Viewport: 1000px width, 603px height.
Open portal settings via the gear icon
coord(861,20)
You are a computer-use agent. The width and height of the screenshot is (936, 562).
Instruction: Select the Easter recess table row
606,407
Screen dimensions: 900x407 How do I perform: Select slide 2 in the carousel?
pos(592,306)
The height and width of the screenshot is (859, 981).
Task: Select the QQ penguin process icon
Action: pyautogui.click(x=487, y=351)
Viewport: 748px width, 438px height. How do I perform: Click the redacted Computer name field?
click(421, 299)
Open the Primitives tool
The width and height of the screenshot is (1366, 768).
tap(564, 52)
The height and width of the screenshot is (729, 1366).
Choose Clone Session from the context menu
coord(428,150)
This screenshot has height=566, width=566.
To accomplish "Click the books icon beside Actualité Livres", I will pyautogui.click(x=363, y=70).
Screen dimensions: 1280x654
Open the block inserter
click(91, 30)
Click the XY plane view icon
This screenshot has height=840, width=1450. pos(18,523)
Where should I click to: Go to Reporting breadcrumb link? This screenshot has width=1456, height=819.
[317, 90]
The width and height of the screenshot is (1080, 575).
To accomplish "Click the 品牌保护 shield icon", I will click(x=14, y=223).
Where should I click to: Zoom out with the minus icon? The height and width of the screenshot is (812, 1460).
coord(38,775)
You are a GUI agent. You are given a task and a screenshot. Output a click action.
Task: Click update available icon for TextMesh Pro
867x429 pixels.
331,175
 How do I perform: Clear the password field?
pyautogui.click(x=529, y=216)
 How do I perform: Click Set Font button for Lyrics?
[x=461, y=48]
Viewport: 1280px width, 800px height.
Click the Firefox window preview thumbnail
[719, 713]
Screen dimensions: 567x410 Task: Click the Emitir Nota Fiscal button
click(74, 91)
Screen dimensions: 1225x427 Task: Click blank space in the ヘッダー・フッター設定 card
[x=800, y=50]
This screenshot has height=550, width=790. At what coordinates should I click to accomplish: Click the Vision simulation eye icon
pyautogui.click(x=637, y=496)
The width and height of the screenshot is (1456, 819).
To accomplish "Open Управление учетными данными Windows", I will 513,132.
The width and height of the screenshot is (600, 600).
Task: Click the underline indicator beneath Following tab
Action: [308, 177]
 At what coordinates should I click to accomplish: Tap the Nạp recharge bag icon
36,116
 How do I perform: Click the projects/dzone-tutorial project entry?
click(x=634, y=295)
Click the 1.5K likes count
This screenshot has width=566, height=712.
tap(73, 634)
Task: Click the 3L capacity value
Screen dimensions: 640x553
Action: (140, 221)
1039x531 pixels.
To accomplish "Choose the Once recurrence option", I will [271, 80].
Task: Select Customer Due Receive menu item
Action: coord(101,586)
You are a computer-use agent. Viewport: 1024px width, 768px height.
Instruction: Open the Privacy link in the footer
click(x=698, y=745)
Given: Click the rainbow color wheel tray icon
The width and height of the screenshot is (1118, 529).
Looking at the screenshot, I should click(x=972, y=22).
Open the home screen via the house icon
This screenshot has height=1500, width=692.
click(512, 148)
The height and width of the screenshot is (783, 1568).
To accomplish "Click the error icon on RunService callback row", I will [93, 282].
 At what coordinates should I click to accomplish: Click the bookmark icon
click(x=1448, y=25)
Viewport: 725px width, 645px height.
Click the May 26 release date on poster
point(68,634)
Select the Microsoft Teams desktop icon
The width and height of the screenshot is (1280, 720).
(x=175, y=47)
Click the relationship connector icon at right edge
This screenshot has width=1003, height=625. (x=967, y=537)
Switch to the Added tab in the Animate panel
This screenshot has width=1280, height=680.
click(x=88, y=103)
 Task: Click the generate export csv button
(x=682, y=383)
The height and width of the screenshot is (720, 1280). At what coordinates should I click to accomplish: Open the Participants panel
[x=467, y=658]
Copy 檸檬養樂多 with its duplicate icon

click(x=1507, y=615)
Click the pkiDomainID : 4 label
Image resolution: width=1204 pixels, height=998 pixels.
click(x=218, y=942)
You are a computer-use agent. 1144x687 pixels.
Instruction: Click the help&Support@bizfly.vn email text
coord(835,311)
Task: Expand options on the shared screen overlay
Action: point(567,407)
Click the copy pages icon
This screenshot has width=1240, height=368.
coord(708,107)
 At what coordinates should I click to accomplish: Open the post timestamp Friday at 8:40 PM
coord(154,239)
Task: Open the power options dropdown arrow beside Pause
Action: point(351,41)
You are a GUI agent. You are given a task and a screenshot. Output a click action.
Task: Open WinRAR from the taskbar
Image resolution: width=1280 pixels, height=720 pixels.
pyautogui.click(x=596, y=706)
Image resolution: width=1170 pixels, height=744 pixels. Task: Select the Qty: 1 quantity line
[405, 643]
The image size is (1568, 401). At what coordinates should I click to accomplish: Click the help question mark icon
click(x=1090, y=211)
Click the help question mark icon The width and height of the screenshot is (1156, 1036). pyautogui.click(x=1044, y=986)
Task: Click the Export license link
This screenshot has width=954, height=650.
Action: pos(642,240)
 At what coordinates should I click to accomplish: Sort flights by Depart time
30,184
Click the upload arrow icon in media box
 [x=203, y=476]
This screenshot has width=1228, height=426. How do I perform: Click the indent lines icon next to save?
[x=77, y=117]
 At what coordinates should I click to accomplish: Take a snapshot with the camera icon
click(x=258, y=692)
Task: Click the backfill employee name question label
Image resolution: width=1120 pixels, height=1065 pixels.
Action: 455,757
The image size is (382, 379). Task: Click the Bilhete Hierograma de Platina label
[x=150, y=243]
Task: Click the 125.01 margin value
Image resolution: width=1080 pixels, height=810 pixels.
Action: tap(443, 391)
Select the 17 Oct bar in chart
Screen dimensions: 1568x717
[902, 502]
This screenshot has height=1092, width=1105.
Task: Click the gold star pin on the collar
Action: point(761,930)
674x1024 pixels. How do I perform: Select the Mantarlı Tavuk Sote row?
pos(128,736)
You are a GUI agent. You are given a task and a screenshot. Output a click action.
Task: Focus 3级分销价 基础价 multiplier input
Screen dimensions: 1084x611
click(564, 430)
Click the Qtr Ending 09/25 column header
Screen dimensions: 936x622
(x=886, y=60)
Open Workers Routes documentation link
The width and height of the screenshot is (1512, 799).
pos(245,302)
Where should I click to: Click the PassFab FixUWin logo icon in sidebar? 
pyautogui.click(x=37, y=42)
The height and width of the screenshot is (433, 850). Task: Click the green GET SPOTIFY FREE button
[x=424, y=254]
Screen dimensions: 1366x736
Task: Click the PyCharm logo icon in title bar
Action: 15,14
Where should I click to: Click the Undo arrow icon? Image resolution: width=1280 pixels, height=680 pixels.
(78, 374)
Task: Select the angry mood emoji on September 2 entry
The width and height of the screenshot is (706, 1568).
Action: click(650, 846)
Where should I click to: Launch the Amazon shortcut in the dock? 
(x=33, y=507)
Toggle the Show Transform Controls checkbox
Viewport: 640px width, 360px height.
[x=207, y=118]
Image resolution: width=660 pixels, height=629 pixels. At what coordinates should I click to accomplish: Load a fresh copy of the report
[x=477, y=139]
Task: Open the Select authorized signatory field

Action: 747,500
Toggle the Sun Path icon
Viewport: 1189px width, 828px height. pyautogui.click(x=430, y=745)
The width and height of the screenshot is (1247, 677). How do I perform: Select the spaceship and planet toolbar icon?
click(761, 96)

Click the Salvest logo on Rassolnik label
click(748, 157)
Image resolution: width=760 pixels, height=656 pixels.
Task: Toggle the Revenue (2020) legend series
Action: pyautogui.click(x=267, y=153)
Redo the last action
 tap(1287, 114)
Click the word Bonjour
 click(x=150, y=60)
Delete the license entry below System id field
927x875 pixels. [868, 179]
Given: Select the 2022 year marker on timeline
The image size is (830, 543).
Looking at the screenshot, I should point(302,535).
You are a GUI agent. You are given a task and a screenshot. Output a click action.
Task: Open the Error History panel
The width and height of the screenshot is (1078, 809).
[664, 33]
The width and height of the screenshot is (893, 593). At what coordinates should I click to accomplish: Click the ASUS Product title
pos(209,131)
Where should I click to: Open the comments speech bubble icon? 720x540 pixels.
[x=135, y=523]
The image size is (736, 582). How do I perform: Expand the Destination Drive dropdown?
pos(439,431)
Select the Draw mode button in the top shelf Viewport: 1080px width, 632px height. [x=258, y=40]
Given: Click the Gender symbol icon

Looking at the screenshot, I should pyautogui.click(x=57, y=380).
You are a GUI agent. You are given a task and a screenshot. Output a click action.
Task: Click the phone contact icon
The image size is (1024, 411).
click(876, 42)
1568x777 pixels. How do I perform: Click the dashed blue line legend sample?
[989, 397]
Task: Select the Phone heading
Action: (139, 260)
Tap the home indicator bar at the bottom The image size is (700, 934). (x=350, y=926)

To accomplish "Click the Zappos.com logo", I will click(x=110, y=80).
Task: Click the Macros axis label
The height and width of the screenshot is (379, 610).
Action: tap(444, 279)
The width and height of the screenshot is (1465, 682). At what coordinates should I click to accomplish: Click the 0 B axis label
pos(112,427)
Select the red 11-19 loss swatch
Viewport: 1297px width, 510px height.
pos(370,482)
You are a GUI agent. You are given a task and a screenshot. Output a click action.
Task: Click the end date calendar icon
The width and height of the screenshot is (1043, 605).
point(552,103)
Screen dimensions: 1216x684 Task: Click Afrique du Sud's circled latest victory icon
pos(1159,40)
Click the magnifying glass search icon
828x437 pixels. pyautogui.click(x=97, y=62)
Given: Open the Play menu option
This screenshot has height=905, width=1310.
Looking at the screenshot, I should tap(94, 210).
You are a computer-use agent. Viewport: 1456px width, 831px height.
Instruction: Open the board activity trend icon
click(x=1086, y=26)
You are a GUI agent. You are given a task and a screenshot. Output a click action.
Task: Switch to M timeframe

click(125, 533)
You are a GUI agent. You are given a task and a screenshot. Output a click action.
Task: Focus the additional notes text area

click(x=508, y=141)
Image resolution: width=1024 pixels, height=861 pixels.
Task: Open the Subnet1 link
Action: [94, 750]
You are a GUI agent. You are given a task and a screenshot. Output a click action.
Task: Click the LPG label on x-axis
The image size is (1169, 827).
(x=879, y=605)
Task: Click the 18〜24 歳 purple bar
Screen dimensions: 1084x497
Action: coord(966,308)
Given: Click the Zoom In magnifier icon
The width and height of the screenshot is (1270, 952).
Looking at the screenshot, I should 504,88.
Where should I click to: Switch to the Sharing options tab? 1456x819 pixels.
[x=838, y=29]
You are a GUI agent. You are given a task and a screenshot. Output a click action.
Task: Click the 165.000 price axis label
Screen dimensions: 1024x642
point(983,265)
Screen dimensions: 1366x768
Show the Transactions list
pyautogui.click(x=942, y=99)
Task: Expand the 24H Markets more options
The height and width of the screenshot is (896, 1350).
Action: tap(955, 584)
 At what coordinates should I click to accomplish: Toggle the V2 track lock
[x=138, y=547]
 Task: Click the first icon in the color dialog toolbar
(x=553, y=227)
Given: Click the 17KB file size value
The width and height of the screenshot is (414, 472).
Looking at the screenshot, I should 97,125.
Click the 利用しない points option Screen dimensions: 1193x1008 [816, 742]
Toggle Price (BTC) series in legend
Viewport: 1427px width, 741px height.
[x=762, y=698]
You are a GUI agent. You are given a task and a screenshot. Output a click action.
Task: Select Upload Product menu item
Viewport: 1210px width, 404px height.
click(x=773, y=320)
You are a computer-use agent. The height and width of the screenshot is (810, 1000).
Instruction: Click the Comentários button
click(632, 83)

----------

- **How to complete this task**
Reproduce, exactly as they stand in the data above, the lines from the one that holds "Click the Firefox window preview thumbnail" to the one that holds "1039x531 pixels.", inclusive.

- **Task response**
Click the Firefox window preview thumbnail
[719, 713]
Screen dimensions: 567x410 Task: Click the Emitir Nota Fiscal button
click(74, 91)
Screen dimensions: 1225x427 Task: Click blank space in the ヘッダー・フッター設定 card
[x=800, y=50]
This screenshot has height=550, width=790. At what coordinates should I click to accomplish: Click the Vision simulation eye icon
pyautogui.click(x=637, y=496)
The width and height of the screenshot is (1456, 819).
To accomplish "Open Управление учетными данными Windows", I will 513,132.
The width and height of the screenshot is (600, 600).
Task: Click the underline indicator beneath Following tab
Action: [308, 177]
 At what coordinates should I click to accomplish: Tap the Nạp recharge bag icon
36,116
 How do I perform: Click the projects/dzone-tutorial project entry?
click(x=634, y=295)
Click the 1.5K likes count
This screenshot has width=566, height=712.
tap(73, 634)
Task: Click the 3L capacity value
Screen dimensions: 640x553
Action: (140, 221)
1039x531 pixels.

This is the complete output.